Petrol prices set to rise
Petrol prices are set to rise again at the pumps
Although crude oil costs are lower than they have been for years, fuel prices at the pumps are set to rise.
The average Irish driver has been paying around €40 less per month on petrol or diesel in the past while but some petrol retailers have decided to put up their prices regardless.
They are claiming that the price hike can be blamed on a weak euro conversion rate against the dollar. Accordingly, they are telling motorists to expect to pay between 2c and 3c more at the pumps in the coming weeks.
You might want to fill up on your way home.
The cost of petrol and diesel is expected to rise through December. This is also directly related to the cut in oil production, announced at the end of November by the Organization of the Petroleum Exporting Countries (OPEC).

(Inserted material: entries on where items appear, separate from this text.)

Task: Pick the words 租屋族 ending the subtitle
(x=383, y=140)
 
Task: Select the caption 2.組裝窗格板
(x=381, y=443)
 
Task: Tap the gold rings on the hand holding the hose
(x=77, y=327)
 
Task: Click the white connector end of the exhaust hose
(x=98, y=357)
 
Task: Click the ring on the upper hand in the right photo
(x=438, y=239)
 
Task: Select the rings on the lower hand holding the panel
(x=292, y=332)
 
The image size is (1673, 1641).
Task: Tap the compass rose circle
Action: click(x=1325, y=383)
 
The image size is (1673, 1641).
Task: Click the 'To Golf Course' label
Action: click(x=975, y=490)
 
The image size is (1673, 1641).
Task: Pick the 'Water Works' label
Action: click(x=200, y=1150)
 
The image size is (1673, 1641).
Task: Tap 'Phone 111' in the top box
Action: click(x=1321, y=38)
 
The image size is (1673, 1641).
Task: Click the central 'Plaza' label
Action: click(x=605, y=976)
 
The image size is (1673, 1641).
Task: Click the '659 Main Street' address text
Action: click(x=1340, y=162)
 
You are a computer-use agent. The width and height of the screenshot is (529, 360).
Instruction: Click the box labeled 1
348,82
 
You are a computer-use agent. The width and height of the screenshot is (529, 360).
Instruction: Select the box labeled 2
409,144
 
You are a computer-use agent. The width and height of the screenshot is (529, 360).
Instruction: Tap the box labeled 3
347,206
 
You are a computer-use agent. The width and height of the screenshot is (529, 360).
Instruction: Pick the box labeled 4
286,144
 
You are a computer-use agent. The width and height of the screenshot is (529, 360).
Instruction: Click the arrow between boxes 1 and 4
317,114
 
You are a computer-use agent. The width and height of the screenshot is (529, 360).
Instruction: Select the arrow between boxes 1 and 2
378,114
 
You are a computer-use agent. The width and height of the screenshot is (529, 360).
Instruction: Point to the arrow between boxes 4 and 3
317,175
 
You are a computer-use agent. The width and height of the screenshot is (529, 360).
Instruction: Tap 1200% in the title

Oil prices have soared due to the cut in production by Opec. This is the first time in eight years that the Opec countries have cut a deal to slash production. Immediately, Brent crude oil went up by more than 7 per cent to €50.87 a barrel.
The oil producing countries making up Opec, said they would reduce production by around 1.2 million barrels a day to a total production of 32.5 million barrels per days from January 1, 2017. Brent crude prices have fallen nearly 50% since their peak of around 100 US dollars a barrel in June 2014.
Russia, a non-Opec member and one of the biggest oil producers in the world has already thrown its weight behind efforts to tackle the growing global supply glut in oil. They are slashing their oil production by 300,000 barrels a day.
A mid-month cut in prices, by supermarkets, led to around 2p being taken off the price of both petrol and diesel nationally, and other retailers cut their prices too.
An RAC fuel spokesman in the UK, Simon Williams said: “Given retailers were relatively slow to pass on wholesale price savings to motorists last month, despite the RAC’s calls for a cut, we will be monitoring closely to see if forecourt prices now rocket as a result of the recent leap in the price of oil.”
Let’s just hope we don’t see ourselves paying over €1.70 per litre… again.